Apple may back a bid by its largest contract manufacturer, Hon Hai/Foxconn, to acquire Toshiba’s semiconductor unit. This would be the latest example of Apple increasing its control over critical iPhone technologies and components, a strategy that may be mirrored by Google, if reports that it will invest in LG Display to secure screen supplies for its Pixel smartphone prove well-founded.
Japanese reports said that Apple was looking to team with Foxconn and would invest several billion dollars for a 20% stake in Toshiba’s memory business, which is the world’s second largest player in this market, after Samsung. An investment with Foxconn would be Apple’s first direct stake in a significant memory company.
The increasing self-sufficiency of some large device vendors has come full circle from the early days of mobile phones, when Nokia and Motorola had their own chip divisions and manufacturing plants. They gradually offloaded and outsourced most aspects of handset production, but Apple has been reversing that trend for years now. First it acquired PA Semi in order to design its own processor rather than using Samsung’s; most recently it said it would stop licensing Imagination Technologies’ graphics processor IP and pursue its own design.

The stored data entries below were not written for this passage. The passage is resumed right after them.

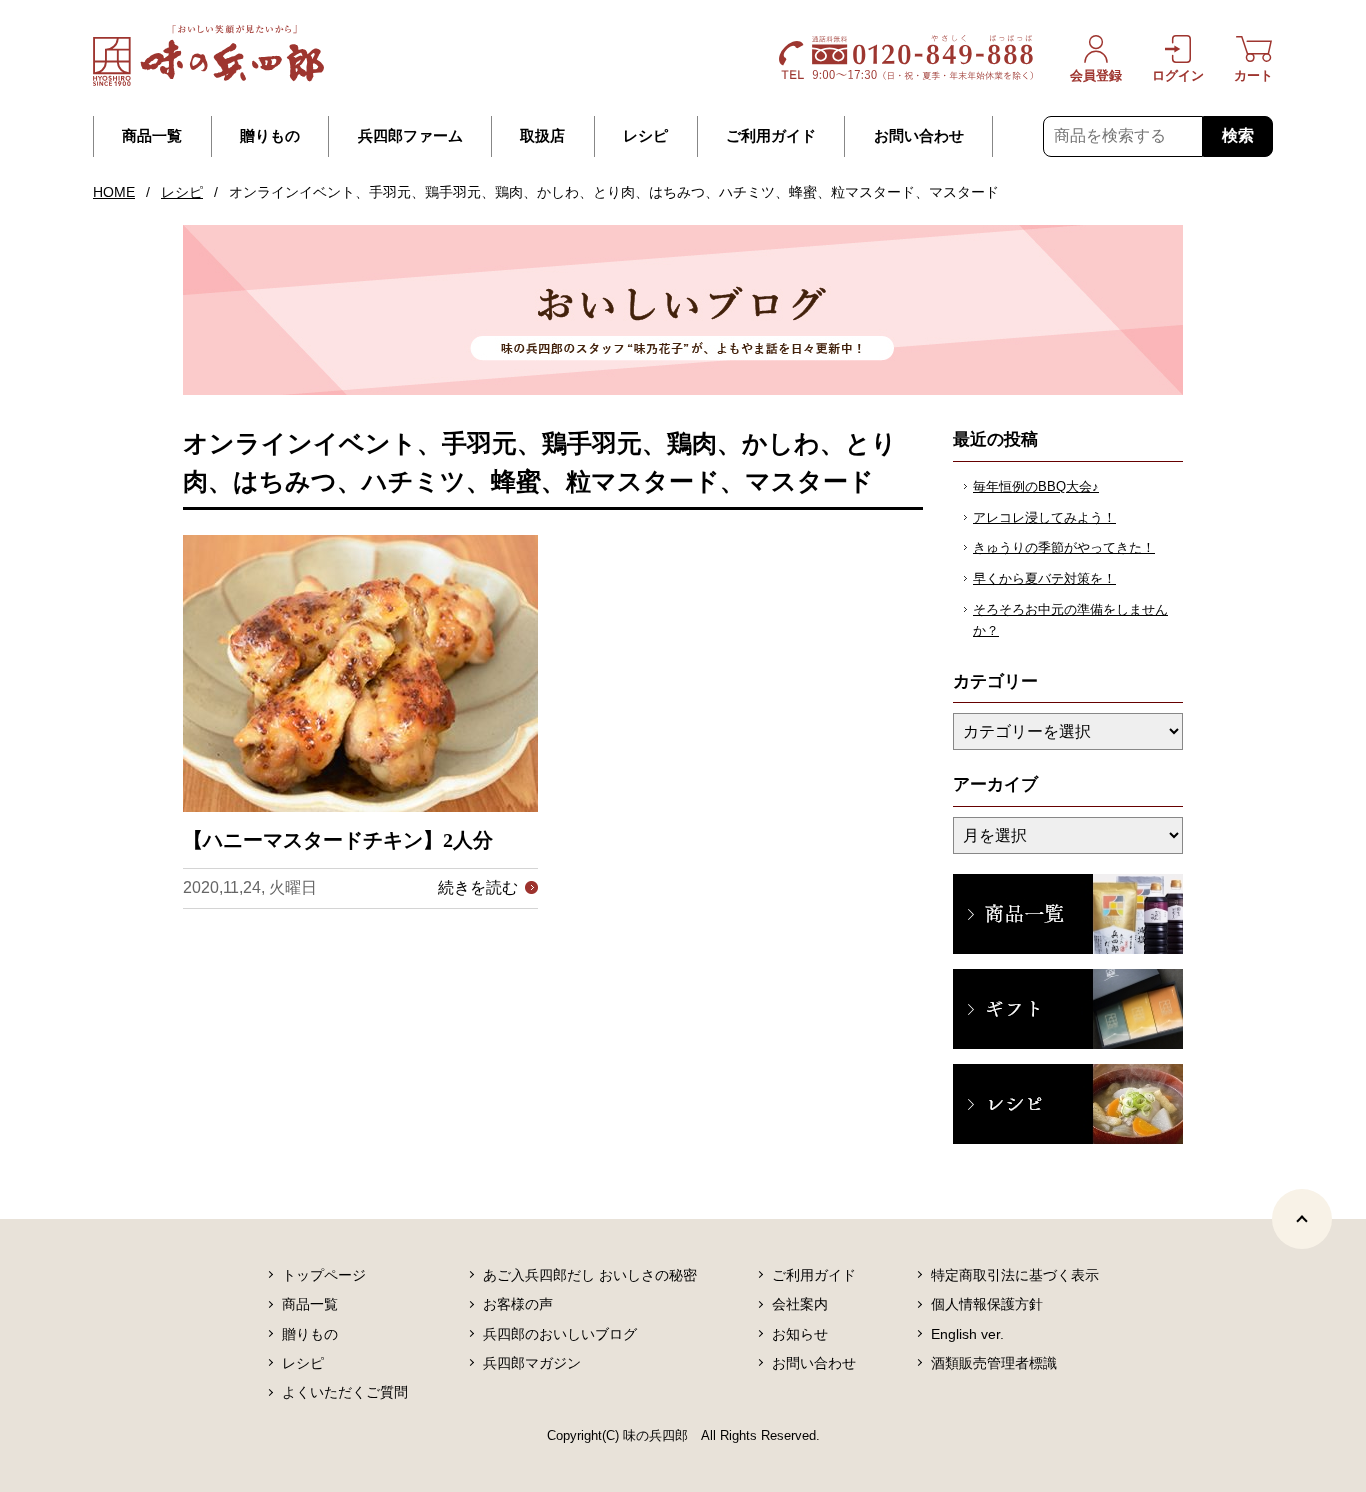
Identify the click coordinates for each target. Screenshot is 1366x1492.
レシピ (645, 136)
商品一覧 (152, 136)
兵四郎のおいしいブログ (560, 1334)
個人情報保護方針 (987, 1304)
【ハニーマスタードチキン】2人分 (338, 840)
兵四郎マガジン (532, 1363)
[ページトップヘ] (1302, 1219)
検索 (1238, 135)
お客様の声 (518, 1304)
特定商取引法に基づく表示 (1015, 1275)
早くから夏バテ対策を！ (1044, 578)
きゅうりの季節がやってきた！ (1064, 547)
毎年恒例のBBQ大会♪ (1036, 486)
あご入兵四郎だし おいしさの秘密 (590, 1275)
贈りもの (270, 136)
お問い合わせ (919, 136)
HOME (114, 192)
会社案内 (800, 1304)
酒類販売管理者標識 (994, 1363)
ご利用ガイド (771, 136)
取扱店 (542, 136)
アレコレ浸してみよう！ (1044, 517)
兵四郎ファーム (410, 136)
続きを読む (478, 887)
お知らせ (800, 1334)
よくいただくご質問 (345, 1392)
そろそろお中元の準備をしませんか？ (1070, 620)
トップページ (324, 1275)
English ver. (967, 1334)
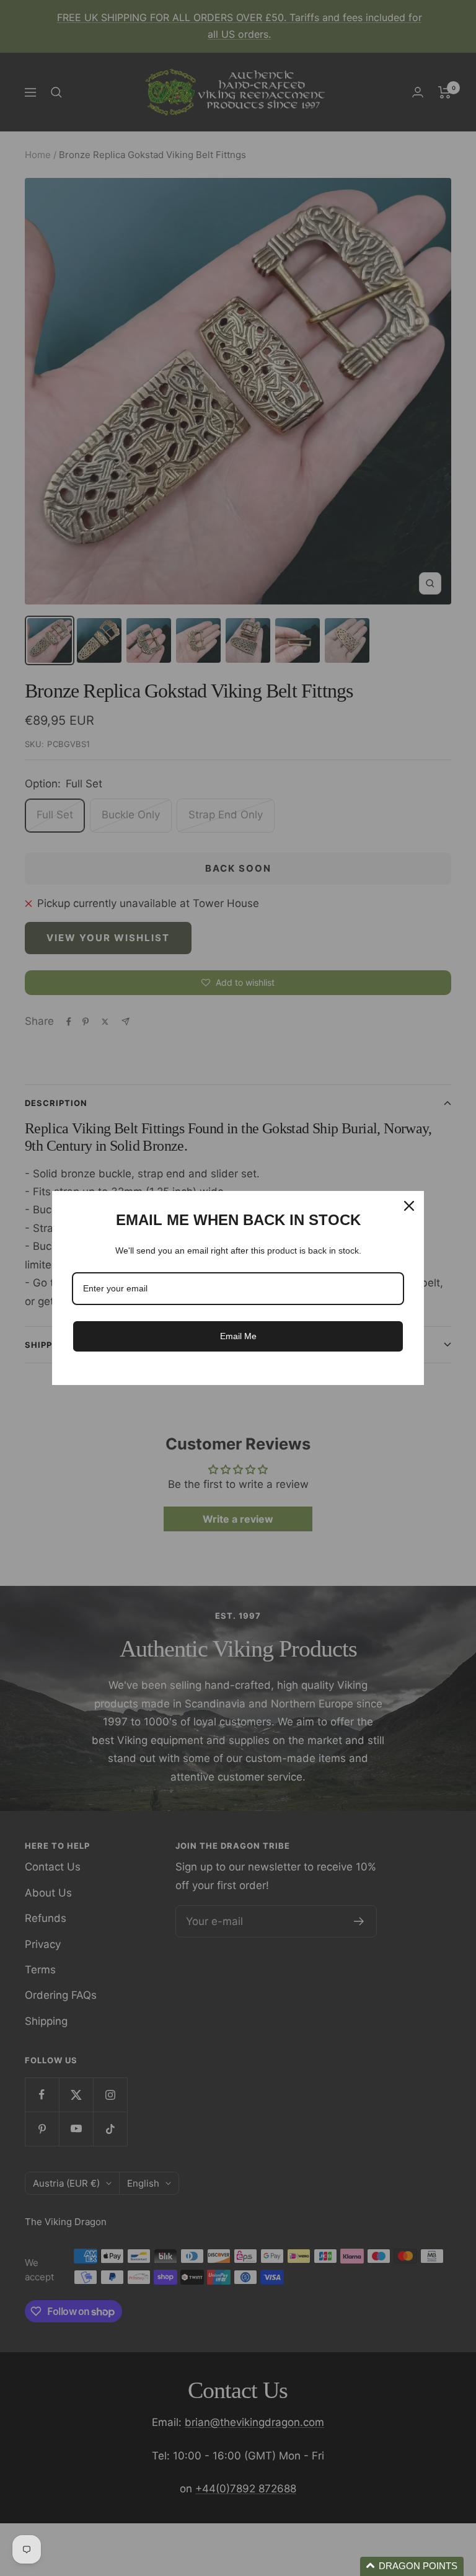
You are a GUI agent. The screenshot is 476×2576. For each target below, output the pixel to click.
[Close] (409, 1206)
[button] (412, 2566)
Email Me (238, 1336)
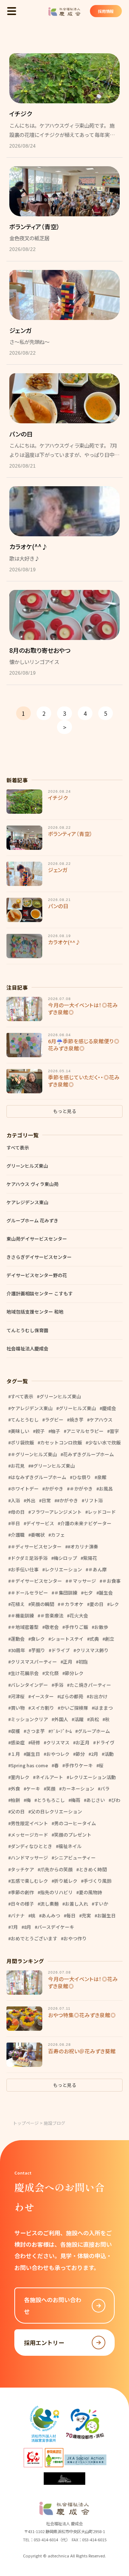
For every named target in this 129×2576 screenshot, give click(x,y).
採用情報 (106, 11)
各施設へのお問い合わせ (52, 2305)
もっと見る (64, 1111)
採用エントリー (44, 2342)
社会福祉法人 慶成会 (64, 11)
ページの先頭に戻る (119, 2544)
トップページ (26, 2123)
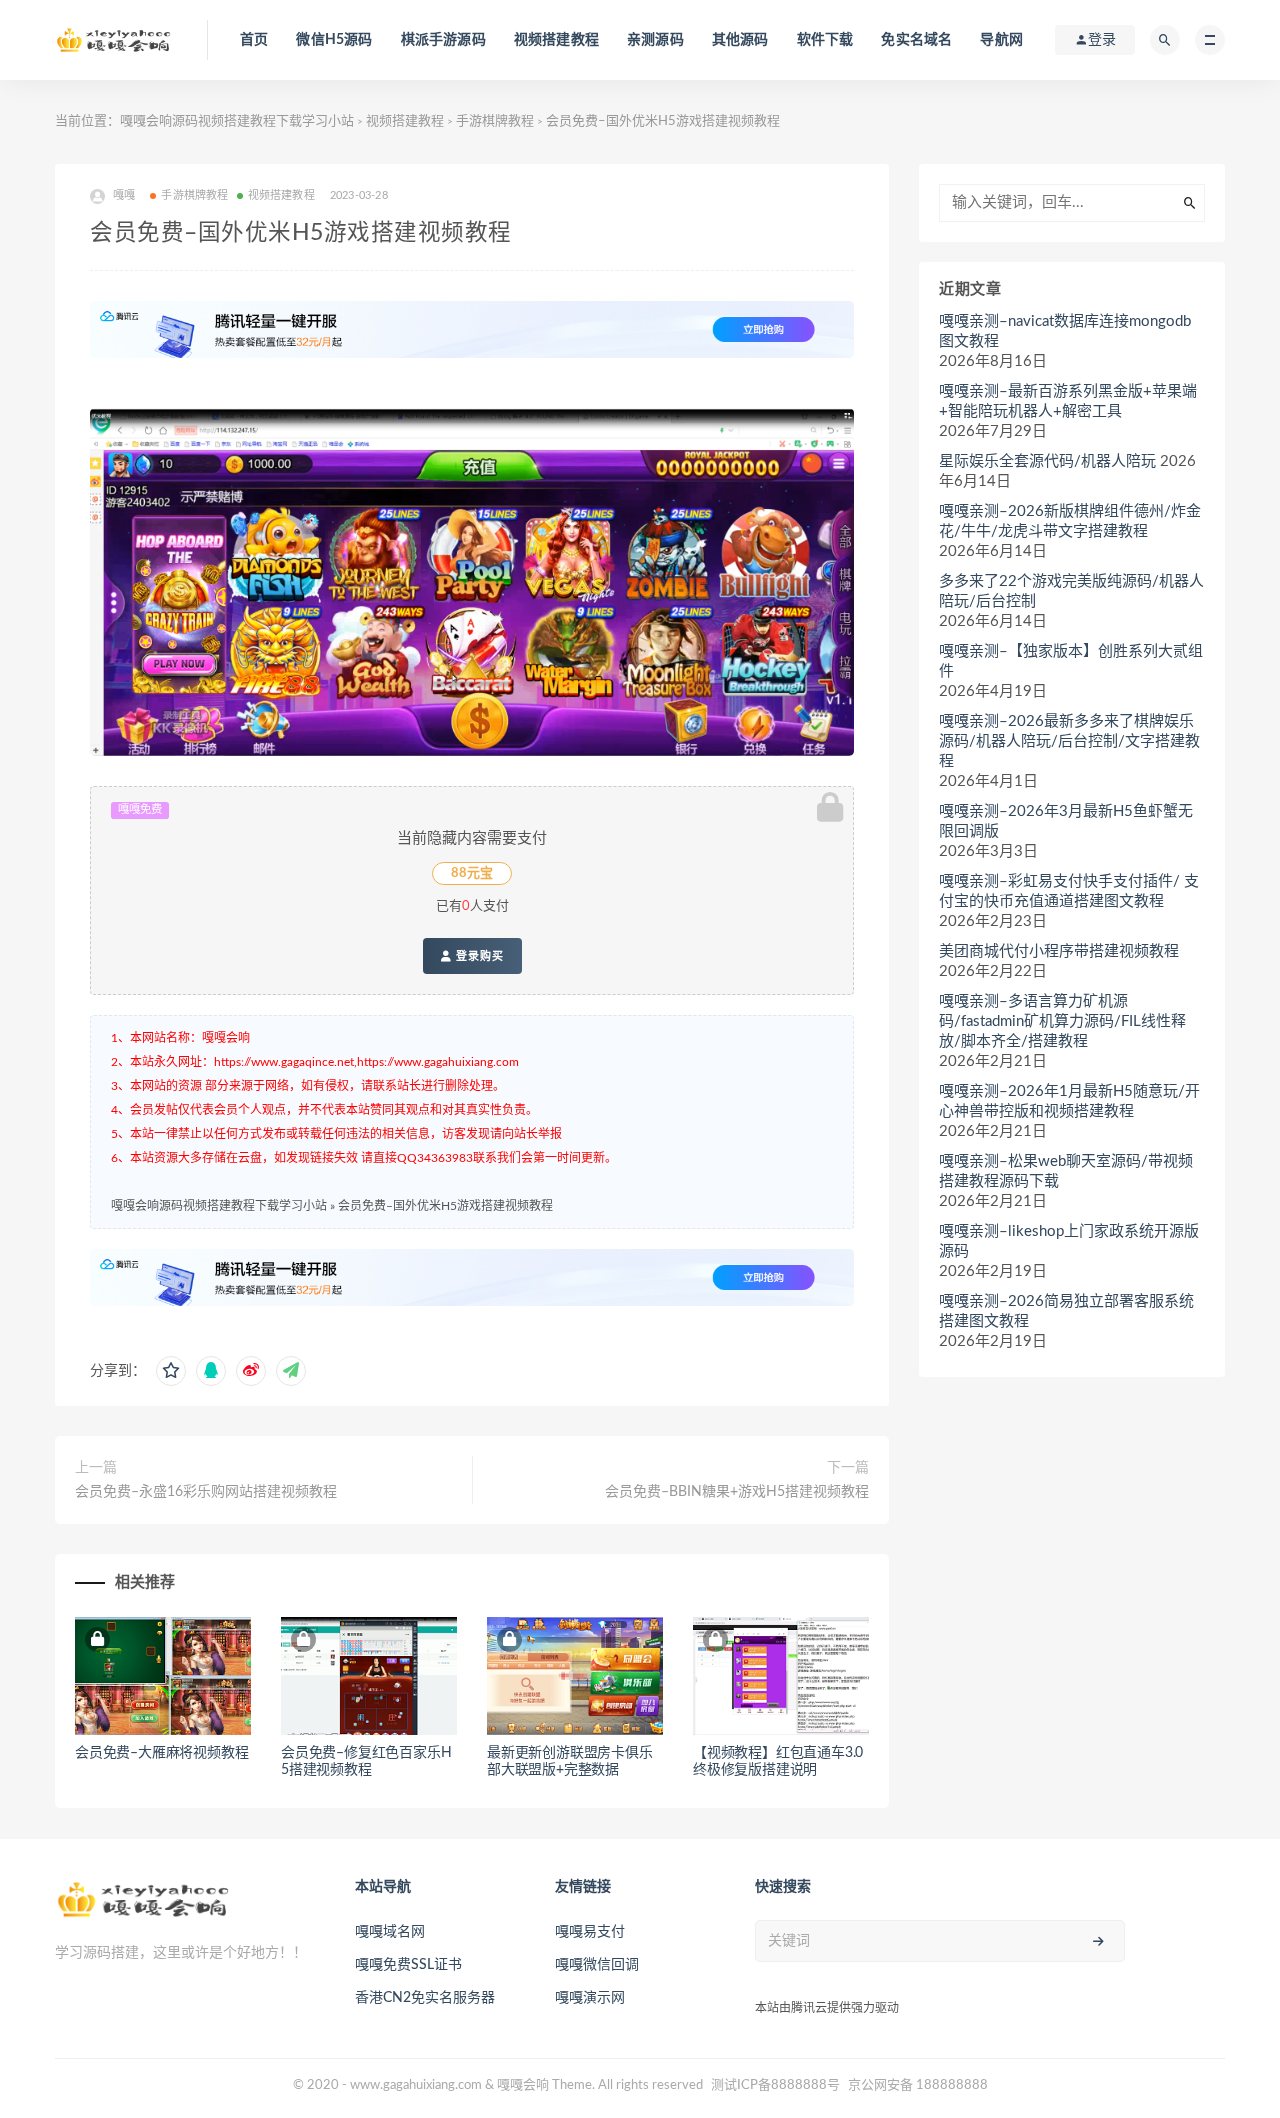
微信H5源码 (334, 40)
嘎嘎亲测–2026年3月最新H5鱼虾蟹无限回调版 (1066, 821)
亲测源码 (655, 40)
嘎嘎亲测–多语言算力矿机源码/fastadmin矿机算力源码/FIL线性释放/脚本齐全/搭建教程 (1062, 1021)
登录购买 (478, 956)
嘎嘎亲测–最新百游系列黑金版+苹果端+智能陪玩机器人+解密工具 (1068, 401)
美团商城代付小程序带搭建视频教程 (1059, 951)
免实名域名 (916, 40)
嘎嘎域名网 (390, 1932)
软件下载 (825, 40)
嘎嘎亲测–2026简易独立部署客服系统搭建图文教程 (1066, 1311)
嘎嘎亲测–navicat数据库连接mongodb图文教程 (1065, 331)
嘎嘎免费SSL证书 (408, 1965)
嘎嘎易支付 (590, 1932)
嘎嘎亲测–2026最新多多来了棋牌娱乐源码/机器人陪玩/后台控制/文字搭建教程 (1069, 741)
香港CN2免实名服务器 (425, 1998)
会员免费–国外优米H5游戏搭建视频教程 (445, 1206)
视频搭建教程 (556, 40)
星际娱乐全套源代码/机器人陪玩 (1047, 461)
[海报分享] (291, 1371)
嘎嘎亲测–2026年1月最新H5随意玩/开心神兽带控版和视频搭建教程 (1069, 1101)
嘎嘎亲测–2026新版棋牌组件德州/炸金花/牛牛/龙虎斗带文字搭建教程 (1070, 521)
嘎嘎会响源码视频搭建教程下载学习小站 (237, 121)
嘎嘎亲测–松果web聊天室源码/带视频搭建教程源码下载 (1066, 1171)
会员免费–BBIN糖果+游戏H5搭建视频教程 (737, 1492)
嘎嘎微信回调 (597, 1965)
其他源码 (740, 40)
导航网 (1001, 40)
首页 (254, 40)
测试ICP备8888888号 (775, 2085)
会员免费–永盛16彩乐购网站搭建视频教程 (206, 1492)
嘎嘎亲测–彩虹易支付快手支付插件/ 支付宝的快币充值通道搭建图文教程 (1069, 891)
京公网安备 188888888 (918, 2085)
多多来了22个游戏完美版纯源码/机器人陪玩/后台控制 (1071, 591)
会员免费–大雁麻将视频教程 (161, 1753)
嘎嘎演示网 (590, 1998)
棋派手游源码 (443, 40)
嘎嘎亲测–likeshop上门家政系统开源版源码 (1069, 1241)
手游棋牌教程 (495, 121)
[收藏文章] (171, 1371)
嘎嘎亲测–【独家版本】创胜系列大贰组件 (1071, 661)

In parallel, it has looked to offset the risks of glitches in the supply chain, as its revenues have become more and more reliant on the iPhone. With Qualcomm, it was reported to have tried to secure preferential access to processor manufacturing capacity at TSMC, following some component shortages; it failed, but has hedged its bets by having deals with both Samsung and TSMC.
It has also worked hard to assure access to supplies of memories and screens – often the reason for delays or shortages in handset availability. It stockpiles memory, and if it supports Foxconn in gaining control of Toshiba, that would be a valuable source of this component. It also invested in shoring up Sharp, another ailing Japanese electronics firm, which is important to Apple as a supplier of iDevice screens (and as such, a counterweight to Apple’s continuing, if reluctant, reliance on handset rival Samsung for iPhone parts). Sharp was also ultimately acquired by Foxconn, closing the gap between the iPhone assembler and a source of crucial components.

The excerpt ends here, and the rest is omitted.